Тут я осекаюсь, и мэр это замечает. Ведь кое-что она говорила, так?
Она рассказала мне историю про…
— Ты что-то вспомнила, Виола? Поделишься? — спрашивает мэр, вплотную подходя ко мне с заинтересованным лицом.
— Нет, — быстро выпаливаю я, — нет, только…
— Просто что? — Его взгляд порхает по моему лицу, пытаясь прочесть мои мысли, хотя Шума у меня нет и быть не может. В какой-то миг я понимаю, насколько его это бесит.
— Я только припомнила, что первые годы после перелета она провела где-то на холмах, — вру я, сглатывая ком в горле. — К западу от города, за водопадом. Я тогда не придала значения этому разговору.
Мэр все еще пристально смотрит мне в глаза — долго-долго, — прежде чем снова начать расхаживать по залу.
— Самое важное тут вот что, — говорит он. — Взорвалась ли вторая бомба по ошибке? Может, она была лишь частью первой и детонировала позже по чистой случайности? — Он снова подходит вплотную ко мне. — Или все-таки нарочно? Чтобы пострадали мои люди, которые непременно должны были работать на месте взрыва? Чтобы отнять как можно больше жизней?
— Нет. — Я трясу головой. — Она не могла так поступить. Она целительница. Она не убила бы…
— На войне все средства хороши, — говорит мэр. — Потому это и война.
— Нет, — твержу я. — Нет, она не могла…
— Я знаю, что ты в это не веришь. — Мэр снова отворачивается и отходит. — Поэтому тебя и бросили.
Он подходит к маленькому столику рядом с его креслом и берет с него листок бумаги. Показывает мне.
На нем написана синяя буква «О».
— Что это такое, Виола?
Я пытаюсь сделать непроницаемое лицо.
— Первый раз вижу. — Я громко сглатываю и осыпаю себя проклятиями. — А что это?
Мэр сверлит меня взглядом, затем кладет листок обратно:
— Она с тобой свяжется. — Он разглядывает мое лицо. Я из последних сил скрываю чувства. — Да, — кивает он словно бы самому себе, — непременно свяжется, и, когда это произойдет, передай ей от меня несколько слов, пожалуйста.
— Я не…
— Скажи ей, что в наших силах немедленно остановить кровопролитие. Мы положим этому конец раз и навсегда, на Новом свете воцарится мир, и люди перестанут умирать. Передай ей это, Виола.
Он так пристально на меня смотрит, что я выдавливаю:
— Хорошо.
Он не моргает, его глаза как черные ямы, от которых невозможно оторваться.

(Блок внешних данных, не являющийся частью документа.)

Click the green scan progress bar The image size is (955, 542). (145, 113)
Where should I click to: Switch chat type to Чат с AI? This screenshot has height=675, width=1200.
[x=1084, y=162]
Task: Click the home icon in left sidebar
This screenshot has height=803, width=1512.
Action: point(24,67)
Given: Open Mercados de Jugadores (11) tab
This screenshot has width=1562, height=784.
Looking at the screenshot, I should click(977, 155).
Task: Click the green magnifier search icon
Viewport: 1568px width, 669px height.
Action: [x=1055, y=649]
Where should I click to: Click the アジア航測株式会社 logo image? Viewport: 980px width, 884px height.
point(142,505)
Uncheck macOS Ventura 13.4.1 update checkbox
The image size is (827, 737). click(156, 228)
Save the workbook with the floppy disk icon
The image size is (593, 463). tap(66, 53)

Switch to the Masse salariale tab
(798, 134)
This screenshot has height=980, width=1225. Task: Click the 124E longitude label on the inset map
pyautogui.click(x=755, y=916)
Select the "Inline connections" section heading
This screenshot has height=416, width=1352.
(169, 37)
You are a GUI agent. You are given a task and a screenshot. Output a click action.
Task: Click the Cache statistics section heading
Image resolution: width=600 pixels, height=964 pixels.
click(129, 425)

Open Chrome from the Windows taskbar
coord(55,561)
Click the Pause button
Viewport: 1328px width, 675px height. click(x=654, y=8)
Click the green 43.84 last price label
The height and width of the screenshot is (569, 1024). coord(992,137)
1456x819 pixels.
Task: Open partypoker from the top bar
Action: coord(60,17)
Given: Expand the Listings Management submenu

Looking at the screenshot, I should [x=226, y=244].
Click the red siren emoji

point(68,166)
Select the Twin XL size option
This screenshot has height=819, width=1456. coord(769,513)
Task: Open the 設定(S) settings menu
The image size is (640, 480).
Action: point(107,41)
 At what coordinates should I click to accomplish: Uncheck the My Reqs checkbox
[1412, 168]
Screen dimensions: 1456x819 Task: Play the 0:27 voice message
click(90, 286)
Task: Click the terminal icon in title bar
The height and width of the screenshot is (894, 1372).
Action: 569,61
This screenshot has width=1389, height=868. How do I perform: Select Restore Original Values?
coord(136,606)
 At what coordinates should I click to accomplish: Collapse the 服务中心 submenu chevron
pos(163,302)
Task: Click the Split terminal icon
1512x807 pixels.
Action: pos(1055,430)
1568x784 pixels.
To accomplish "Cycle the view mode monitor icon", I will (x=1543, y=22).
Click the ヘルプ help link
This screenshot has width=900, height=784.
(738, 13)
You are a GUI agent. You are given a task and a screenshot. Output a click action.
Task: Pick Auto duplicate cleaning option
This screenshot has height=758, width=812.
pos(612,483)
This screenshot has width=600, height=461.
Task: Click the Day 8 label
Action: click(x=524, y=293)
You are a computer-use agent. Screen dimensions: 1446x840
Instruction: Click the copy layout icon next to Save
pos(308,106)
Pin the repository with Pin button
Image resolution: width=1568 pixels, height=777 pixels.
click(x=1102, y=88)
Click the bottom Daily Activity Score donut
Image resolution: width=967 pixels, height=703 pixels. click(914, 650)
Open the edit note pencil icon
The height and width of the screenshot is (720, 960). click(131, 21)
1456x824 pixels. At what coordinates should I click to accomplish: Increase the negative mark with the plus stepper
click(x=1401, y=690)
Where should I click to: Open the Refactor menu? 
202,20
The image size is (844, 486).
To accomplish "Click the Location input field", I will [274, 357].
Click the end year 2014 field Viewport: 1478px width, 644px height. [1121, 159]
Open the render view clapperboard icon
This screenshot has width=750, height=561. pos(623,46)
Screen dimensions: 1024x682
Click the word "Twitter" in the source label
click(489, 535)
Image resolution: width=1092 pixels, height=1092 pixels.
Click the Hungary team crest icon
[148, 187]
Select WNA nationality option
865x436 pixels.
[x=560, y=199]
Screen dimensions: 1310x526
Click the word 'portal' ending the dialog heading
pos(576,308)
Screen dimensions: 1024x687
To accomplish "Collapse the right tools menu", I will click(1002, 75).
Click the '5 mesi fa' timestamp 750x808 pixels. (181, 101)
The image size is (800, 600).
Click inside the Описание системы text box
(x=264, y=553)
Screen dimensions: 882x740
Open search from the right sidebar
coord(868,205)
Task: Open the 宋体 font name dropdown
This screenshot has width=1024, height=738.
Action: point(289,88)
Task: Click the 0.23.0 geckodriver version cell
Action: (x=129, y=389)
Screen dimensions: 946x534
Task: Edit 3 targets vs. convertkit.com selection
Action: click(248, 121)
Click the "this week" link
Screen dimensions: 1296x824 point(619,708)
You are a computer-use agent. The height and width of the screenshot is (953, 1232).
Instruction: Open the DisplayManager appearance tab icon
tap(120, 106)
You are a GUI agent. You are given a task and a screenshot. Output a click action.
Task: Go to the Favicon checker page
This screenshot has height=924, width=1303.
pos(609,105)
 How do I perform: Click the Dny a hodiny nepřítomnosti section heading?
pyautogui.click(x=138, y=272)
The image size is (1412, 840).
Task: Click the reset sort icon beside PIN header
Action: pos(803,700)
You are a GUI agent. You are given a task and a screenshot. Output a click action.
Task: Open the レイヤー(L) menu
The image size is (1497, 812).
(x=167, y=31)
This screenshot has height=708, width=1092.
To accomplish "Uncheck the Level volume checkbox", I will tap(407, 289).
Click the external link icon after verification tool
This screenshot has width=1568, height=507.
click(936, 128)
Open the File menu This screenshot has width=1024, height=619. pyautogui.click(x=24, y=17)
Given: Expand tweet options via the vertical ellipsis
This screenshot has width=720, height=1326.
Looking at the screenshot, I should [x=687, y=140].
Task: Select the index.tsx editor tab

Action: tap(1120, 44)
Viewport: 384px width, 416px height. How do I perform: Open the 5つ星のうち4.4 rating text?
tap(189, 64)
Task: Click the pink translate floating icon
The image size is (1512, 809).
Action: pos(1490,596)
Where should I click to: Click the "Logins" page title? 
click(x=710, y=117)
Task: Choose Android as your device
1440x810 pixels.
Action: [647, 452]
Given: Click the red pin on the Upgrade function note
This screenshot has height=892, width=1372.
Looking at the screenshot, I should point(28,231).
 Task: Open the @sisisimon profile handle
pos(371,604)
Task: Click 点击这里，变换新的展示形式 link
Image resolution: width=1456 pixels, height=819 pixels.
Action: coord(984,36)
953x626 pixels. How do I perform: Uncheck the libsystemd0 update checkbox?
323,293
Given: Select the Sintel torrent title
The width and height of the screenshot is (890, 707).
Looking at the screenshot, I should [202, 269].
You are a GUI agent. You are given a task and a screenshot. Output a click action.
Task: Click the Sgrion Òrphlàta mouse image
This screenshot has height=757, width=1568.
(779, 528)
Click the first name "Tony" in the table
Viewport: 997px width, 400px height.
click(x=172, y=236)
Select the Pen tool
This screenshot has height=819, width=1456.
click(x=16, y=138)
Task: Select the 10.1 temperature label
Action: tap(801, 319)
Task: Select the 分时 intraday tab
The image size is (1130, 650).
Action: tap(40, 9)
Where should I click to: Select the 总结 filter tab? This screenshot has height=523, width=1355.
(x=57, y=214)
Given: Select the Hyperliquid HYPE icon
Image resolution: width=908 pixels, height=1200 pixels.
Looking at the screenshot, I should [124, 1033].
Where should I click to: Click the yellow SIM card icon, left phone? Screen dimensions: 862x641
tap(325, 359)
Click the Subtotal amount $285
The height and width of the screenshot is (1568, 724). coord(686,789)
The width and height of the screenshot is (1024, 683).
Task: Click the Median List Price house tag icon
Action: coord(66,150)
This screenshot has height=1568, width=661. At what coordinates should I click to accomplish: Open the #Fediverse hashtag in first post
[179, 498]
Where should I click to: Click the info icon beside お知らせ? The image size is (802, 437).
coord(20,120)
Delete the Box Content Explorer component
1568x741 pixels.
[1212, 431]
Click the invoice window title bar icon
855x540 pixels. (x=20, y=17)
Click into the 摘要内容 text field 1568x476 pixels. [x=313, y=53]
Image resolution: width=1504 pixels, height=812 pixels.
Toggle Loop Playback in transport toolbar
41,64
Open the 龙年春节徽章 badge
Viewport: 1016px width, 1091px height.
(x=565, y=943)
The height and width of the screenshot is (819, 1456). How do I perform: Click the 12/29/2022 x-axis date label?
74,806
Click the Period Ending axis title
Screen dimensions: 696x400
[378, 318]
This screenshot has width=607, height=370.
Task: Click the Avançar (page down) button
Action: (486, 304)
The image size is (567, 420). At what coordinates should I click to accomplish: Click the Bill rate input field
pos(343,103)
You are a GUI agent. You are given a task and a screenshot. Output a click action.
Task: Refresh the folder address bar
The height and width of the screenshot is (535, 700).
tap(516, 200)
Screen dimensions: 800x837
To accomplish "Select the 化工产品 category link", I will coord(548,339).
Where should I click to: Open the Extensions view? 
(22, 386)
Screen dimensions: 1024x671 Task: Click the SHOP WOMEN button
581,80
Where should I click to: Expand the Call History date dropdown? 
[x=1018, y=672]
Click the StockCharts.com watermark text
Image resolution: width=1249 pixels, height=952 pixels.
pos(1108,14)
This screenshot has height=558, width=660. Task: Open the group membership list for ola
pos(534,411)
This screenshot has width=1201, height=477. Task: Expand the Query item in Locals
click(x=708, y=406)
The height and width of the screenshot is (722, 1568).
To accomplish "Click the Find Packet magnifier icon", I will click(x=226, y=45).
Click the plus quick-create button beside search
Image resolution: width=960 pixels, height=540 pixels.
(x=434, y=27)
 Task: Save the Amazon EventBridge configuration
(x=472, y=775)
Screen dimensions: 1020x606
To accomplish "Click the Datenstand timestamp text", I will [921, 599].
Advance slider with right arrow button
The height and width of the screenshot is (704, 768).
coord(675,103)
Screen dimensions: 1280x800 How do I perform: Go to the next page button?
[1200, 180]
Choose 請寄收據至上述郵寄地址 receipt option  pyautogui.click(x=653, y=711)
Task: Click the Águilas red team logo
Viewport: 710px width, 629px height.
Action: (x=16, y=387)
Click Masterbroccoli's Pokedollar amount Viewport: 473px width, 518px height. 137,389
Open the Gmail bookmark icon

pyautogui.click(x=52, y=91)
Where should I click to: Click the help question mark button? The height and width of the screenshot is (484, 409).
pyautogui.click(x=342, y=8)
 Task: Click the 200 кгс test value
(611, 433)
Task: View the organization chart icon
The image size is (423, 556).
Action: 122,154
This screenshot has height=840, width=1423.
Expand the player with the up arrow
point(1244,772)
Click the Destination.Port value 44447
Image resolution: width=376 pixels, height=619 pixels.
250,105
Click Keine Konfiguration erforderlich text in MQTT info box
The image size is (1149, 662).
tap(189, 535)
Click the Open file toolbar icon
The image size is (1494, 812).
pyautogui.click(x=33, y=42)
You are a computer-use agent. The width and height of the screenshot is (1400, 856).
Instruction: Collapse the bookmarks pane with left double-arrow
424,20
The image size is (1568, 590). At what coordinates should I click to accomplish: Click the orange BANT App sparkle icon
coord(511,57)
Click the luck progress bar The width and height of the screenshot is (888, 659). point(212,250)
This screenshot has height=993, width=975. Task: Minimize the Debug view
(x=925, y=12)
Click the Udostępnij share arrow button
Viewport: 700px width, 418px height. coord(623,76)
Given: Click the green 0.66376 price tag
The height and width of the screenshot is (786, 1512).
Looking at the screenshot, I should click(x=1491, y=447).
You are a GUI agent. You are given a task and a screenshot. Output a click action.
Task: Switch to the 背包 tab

— Но скажи ей и вот что: если она хочет войны, она ее получит.
— Прошу…
— Это все. — Он жестом велит мне встать и идти. — Возвращайся в свой лечебный дом и займись пациентами, если можешь.
— Но…
Он открывает дверь.
— Казнь сегодня не состоится, — говорит он. — В свете недавних террористических актов исполнение некоторых приказов придется приостановить.
— Террористических?..
— И, увы, я буду слишком занят устранением бардака, который учинила твоя госпожа, чтобы провести сегодня обещанный ужин.
Я открываю рот, но не могу проронить ни звука.
Мэр закрывает дверь.
Голова у меня кружится, когда я, шатаясь, бреду по дороге. Тодд где-то там, и я могу думать лишь об одном: сегодня мы не увидимся, я опять не смогу с ним объясниться, не смогу ничего ему рассказать.
Все из-за нее.
Да, да! Ужасно так говорить, но это она во всем виновата! Даже если она действовала из лучших побуждений, это ее вина. Из-за нее я не увижу Тодда. Из-за нее грядет война. Из-за нее…
Я снова подхожу к руинам на месте взрыва.
На дороге лежит четыре трупа, из-под белых простыней выползают лужицы крови. Ближе всего ко мне, за кордоном из солдат, валяется простыня, укрывающая юного солдата — моего случайного спасителя.
Я даже не знала, как его зовут.
И вдруг он умер.
Если бы она немножко подождала, если бы увидела, чего добивается мэр…
Но тут я вспоминаю ее слова: «Политика умиротворения, дитя мое. Скользкая дорожка, имей в виду».